I'm attempting the last exercise in section 'The Existential Quantifier' from Chapter 4 of "Theorem Proving in Lean 4" -- the equivalence:
example (a : α) : (∃ x, r → p x) ↔ (r → ∃ x, p x) := sorry.
Looks like I have the forward direction Ok. My problem is going the other way. I show below 3 different versions I tried as solution to the backward direction (the first version shows both directions). My main concern is to understand why these do not work; comments at the code spell out my difficulty.
Version 1:
theorem Er_rE_Equiv : (∃ x, r → p x) ↔ (r → ∃ x, p x) :=
Iff.intro
(λh1: (∃ x, r → p x) => -- This direction works
match h1 with
| ⟨z, rpz⟩ =>
λr1:r =>
have pz:(p z) := rpz r1
show (∃ z, p z) from ⟨z, pz⟩
)
(λk1: (r → ∃ x, p x) => -- This direction fails.
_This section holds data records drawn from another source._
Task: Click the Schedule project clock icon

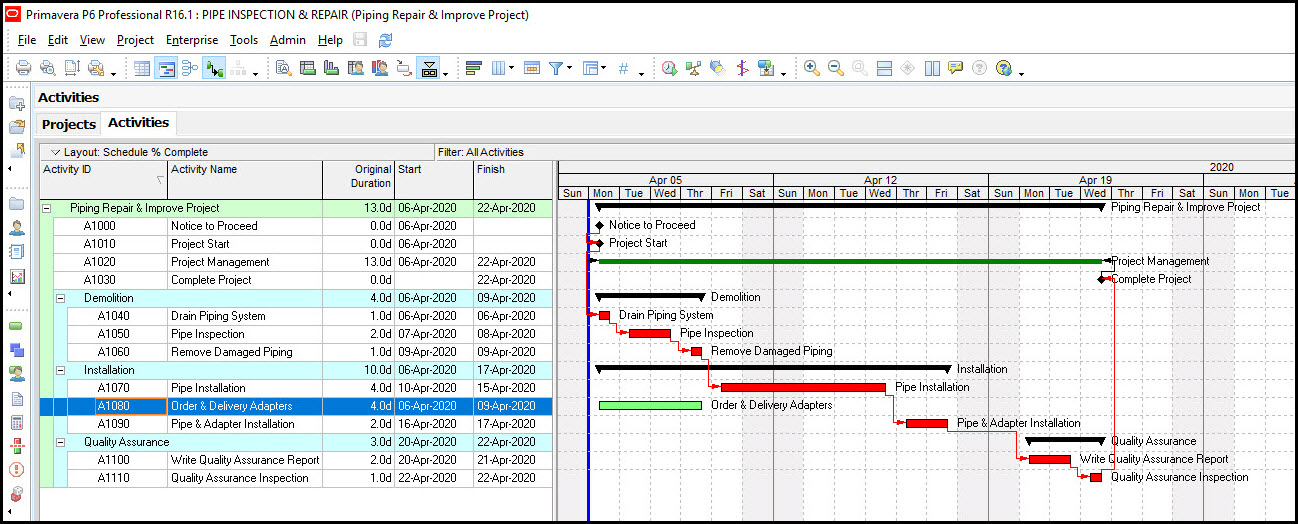Action: tap(669, 68)
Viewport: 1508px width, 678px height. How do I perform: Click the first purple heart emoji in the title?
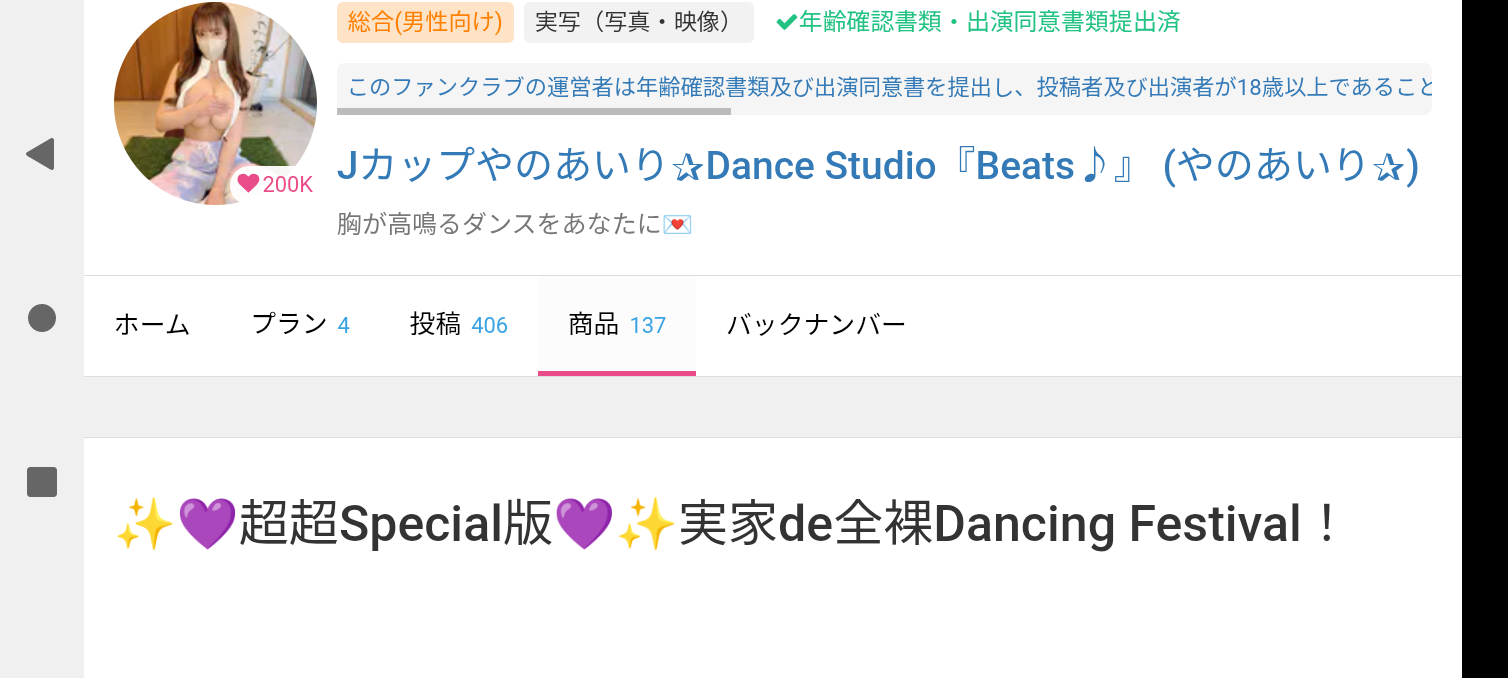pos(207,524)
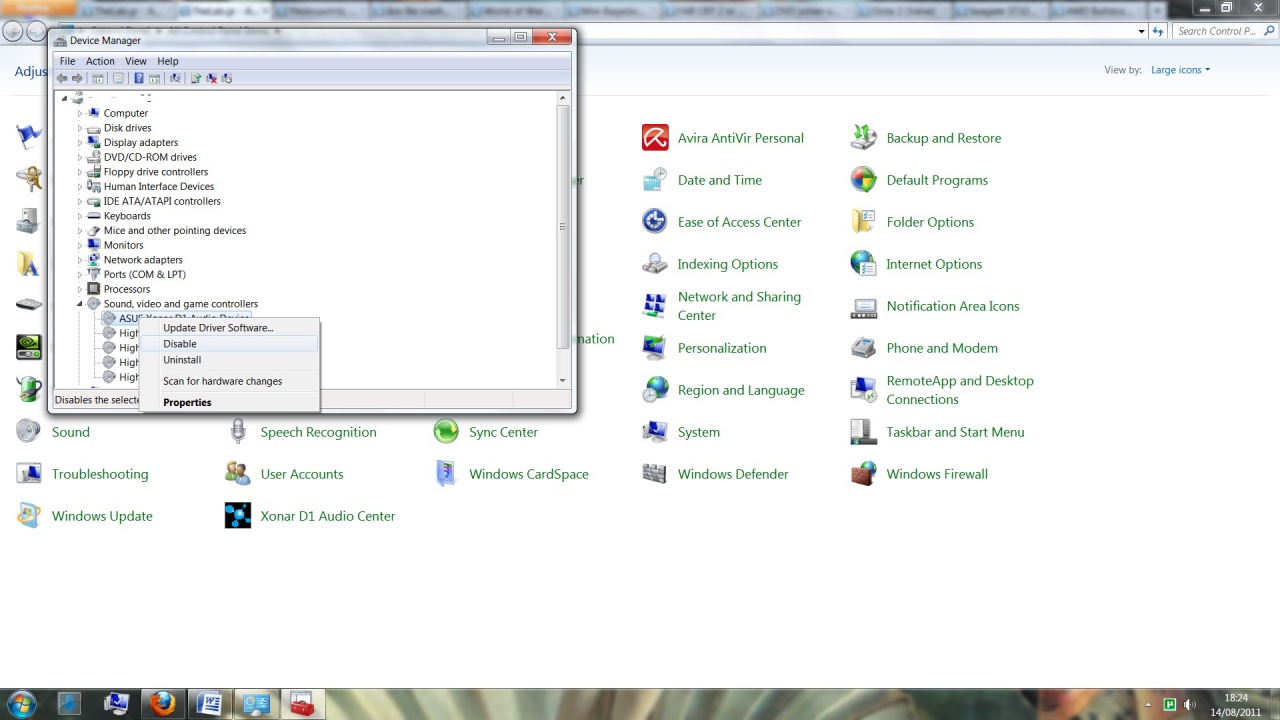
Task: Click the Sync Center icon
Action: click(x=446, y=432)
λr1:r => --<< Error flags here:
have pzE: (∃ x, p x) := k1 r1 -- "Expecting Type: '∃ x, r → p x'
match pzE with
| ⟨z, pz⟩ =>
show (∃ x, r → p x) from ⟨z, λr1 => pz⟩
)
The error msg above seems to make clear that Lean expects the proof to immediately start with construction of the expression to be proved. Specifically, I started w/ λr1 in order to extract the existential (∃ x, p x) via k1 r1. I conclude that Lean considers this 'detour' (i.e. starting w/ λr1) unacceptable (yet, for the forward direction, Lean did allow match as the start of proof, despite that this does not immediately begin construction of the implication r → to be proved, and amounts to a detour; why is match allowed, but λx => is not?). I conclude that Lean looks for the proof to begin directly w/ construction of the Existential. Hence my next attempt:
Version 2:
(λk1: (r → ∃ x, p x) =>
⟨z, λr1:r => --<< Error flagged: unknown identifier 'z'
have pzE:(∃ x, p x) := (k1 r1)
show (p z) from (pzE z)
⟩
)
The Exist.intro here (⟨z, etc...⟩) does not recognize the variable 'z'. Adding a label, as z1:z, does not help (Lean rejects the ':'). Nor does using the already-defined 'x' instead of 'z'. To remedy this, I tried doing a match on the existential -- as below:
Version 3:
theorem Er_rE_Bkwd2 : (r → ∃ x, p x) → (∃ x, r → p x) :=
(λk1: (r → ∃ x, p x) =>
⟨z, λr1:r => --this 'z' still gives err: 'undefined'
have pzE:(∃ x, p x) := (k1 r1)
match pzE with
| ⟨z, pz⟩ => --even as this one is considered 'defined',
show (p z) from (pzE z) --and is referenced by the 'z's in this line.
⟩
)
The 'match' seems to work -- in the sense that subsequent references to 'z' are not flagged as 'undefined'. But the first 'z' -- the one needed for the ∃.intro -- remains undefined. Of course, this is not surprising -- since the first 'z' appears before the match. Bottom line -- how does one introduce the variable for an ∃.intro, when no prior ref is available from the context? And why is a 'detour' allowed via match, but is not allowed for λx =>?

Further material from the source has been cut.